Wednesday, October 14, 2015

Can't the Weed of Crime Bear Funny Fruit Instead?

Thinking about Sunday night's Pats-Colts game is very boring. New England should win by about as large a margin and with as little effort as they did against the Jaguars. This will be a story with no moral except that the Colts stand as a signal lesson that an offensive and defensive line are two things an NFL team kind of needs.

So I daydream instead, and there's plenty of time for sports daydreaming when Joe Maddon is changing pitchers every other pitch. What outcome on Sunday night would provide the most entertainment (for me of course, I don't care if Cris Collinsworth has a good time)? What would be the exact opposite of what's really going to happen?

The Colts would have to win, of course, since stifling the vapid triumphalism of local media hereabouts (which Bill Belichick must hold in utter scorn) for at least a week would enhance my football experience immeasurably. But to provide the maximum fun in return for a late Sunday night, Indy couldn't just win, it'd have to win the right way.

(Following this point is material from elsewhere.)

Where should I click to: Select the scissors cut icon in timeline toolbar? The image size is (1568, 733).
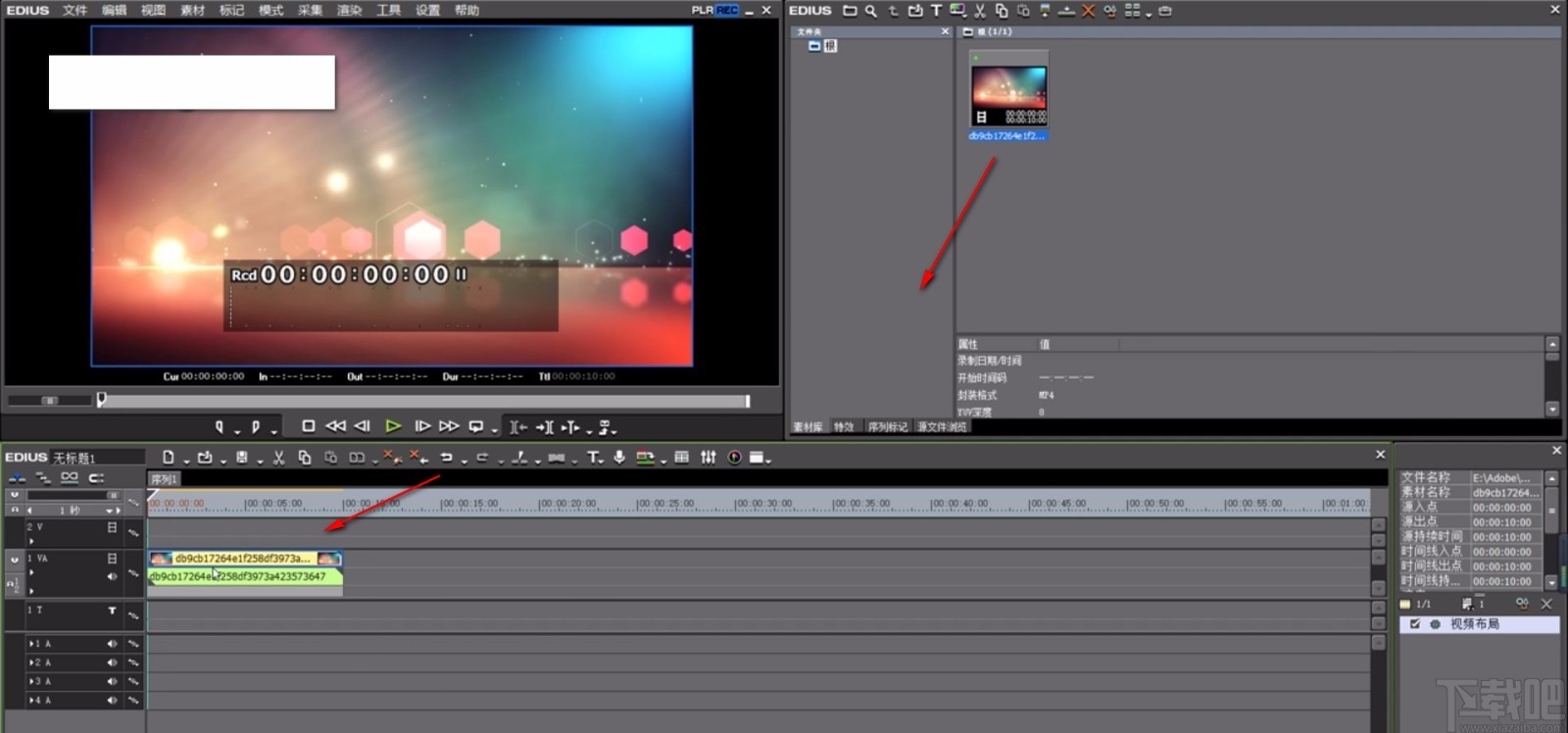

By right, I mean wrong. The Colts would have to win the game AND break any or all of the 12,435,754,999 picayune rules the NFL has created for game procedure in the process. It'd be best if they did so in a blatant manner that was really cheating, like giving Stephen Gostkowski a weighted football with a lead strip on one side for the winning field goal try, but I'll settle for much, much less.

The Patriots would detect the violation, naturally, and they'd howl. So would I, with laughter.  Next Monday would be the most magnificent clusterfuck in NFL history. American sports media would be buried under tons of hot take lava. Steven A. Smith and Skip Bayless would each die of apoplexy on the air. Roger Goodell's nervous breakdown would be the most viral video ever! Oh, it'd be swell.

Daydreams end just like night dreams do. In our sadly unimaginative real world, I figure Sunday night will find me changing the channel to see what else is on shortly after LaGarrette Blount's second touchdown.